Avenged tells the story of Zoe (Amanda Adrienne), a beautiful young deaf woman, who is travelling through the south-west of America when she stumbles upon a pack of rednecks, led by Trey (Rodney Rowland) and West (Tom Ardavany), murdering two Native American men. Breaking the first rule of every horror movie, Zoe pulls her car over and tries to help one of the men escape. In reward for her human decency, she is captured, brutally raped, tortured and murdered.
A witch doctor comes across her corpse and attempts to bind her spirit back to her body. The ceremony goes awry and Zoe’s spirit and that of an Apache Warrior Chief (who was coincidentally murdered by Trey’s great-great grandfather) are bound to Zoe’s decaying body, intent on revenge.
The thrust of Avenged lies within its first dreamlike ten minutes, in which Zoe drives through America, all wide-eyed and innocent, looking forward to moving in with her fiancé. That first bit of violence feels like a sudden blow to the face with a sledgehammer. One minute you’re sharing Zoe’s tranquil trip through the desert, the next the viewer is watching a man get hit by a car and a young girl with her entire life ahead of her get violently assaulted and murdered. The rape scene itself is incredibly hard to watch, it is violent and it is brutal, showcasing the absolute worst of humanity.
It is in these scenes of carnage that the film’s low budget really plays in its favour, the simplicity allowing the viewer to constantly remember that the violence depicted isn’t without a point. Every horrific act, which Zoe and the Apache chief later inflict, comes from a place of revenge – and not one of cruelty for the sake of cruelty.
Even though Avenged is an entertaining, great little gem of a movie, it is not without its weaknesses, the main of which being the actors themselves. This isn’t to say that the acting is particularly bad or god-awful, but the strong concept and story require much more from the actors than what is given. Ojeda’s love for the genre is so clear, that the weak parts of the movie really stand out. Another flaw with the movie is that, on occasion, production values resemble true-crime re-enactments, in which victims tell their horrific stories in a dark room, whilst a group of extremely attractive actors act them out.
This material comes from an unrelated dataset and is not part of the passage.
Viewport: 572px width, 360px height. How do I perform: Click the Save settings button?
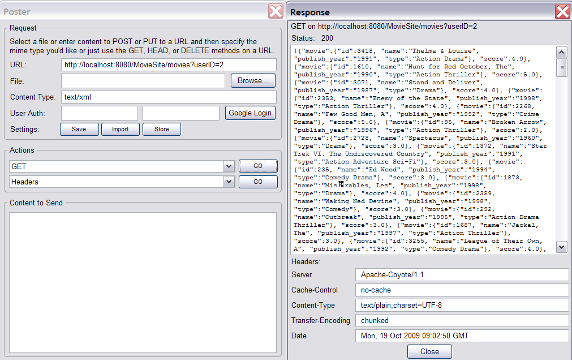pos(79,129)
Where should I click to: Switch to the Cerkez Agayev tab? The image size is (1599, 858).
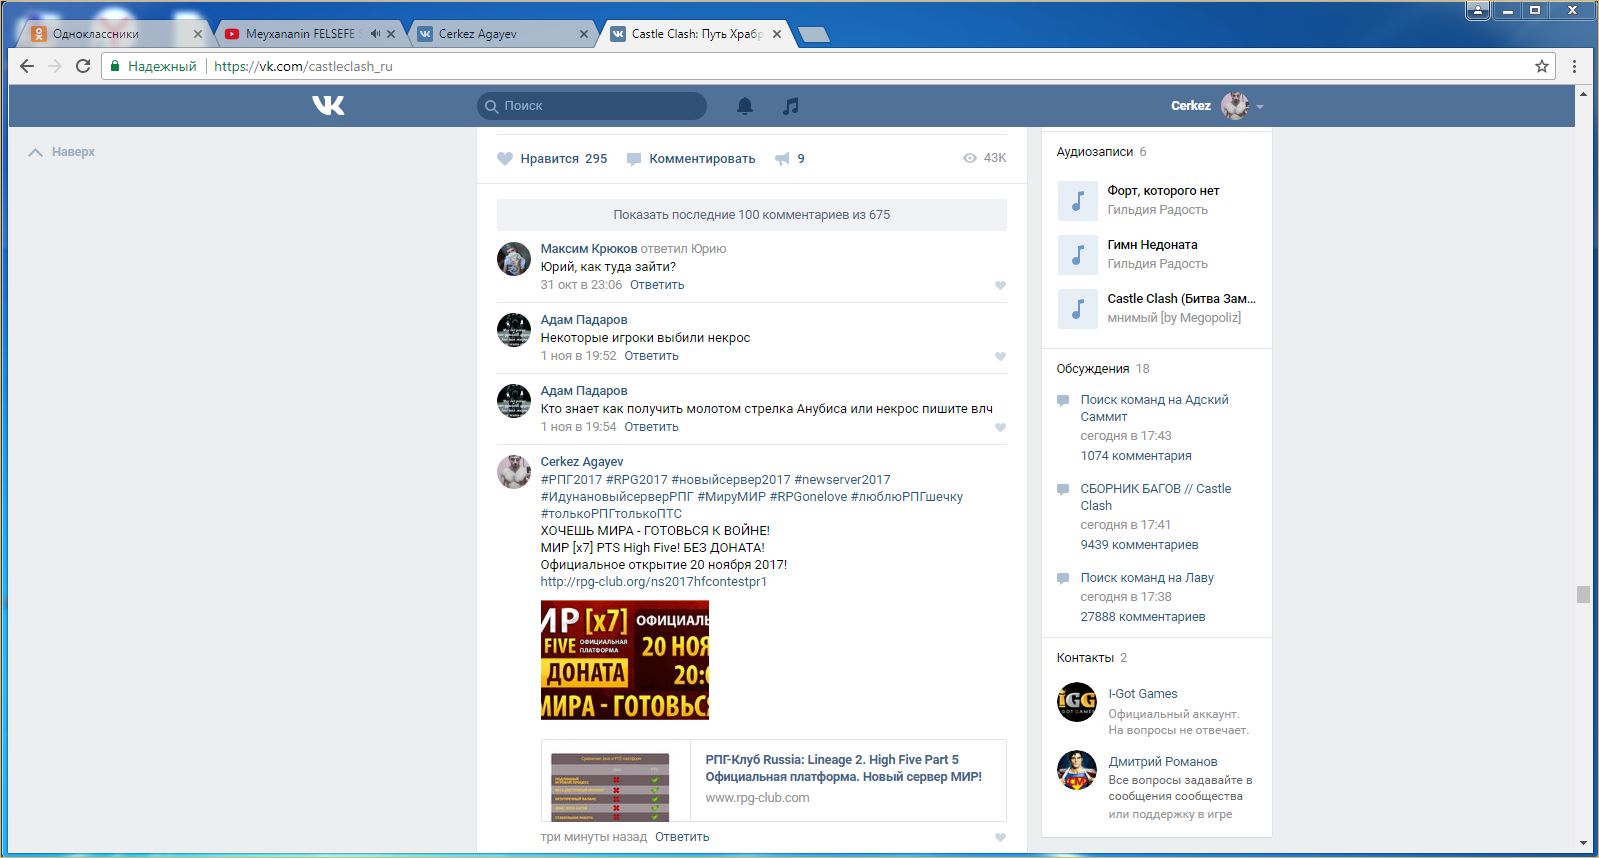click(478, 34)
If you’re on the lookout for a great low-budget horror film, and if you like to chart the growth of a talented emerging director, then Avenged should definitely be on your to-watch list. While the violence is graphic, bloody and gory, there is a point to it and there is never a more satisfying moment than when a racist, misogynist red neck gets shot with an arrow by an Apache Warrior sharing the body of a pretty deaf girl.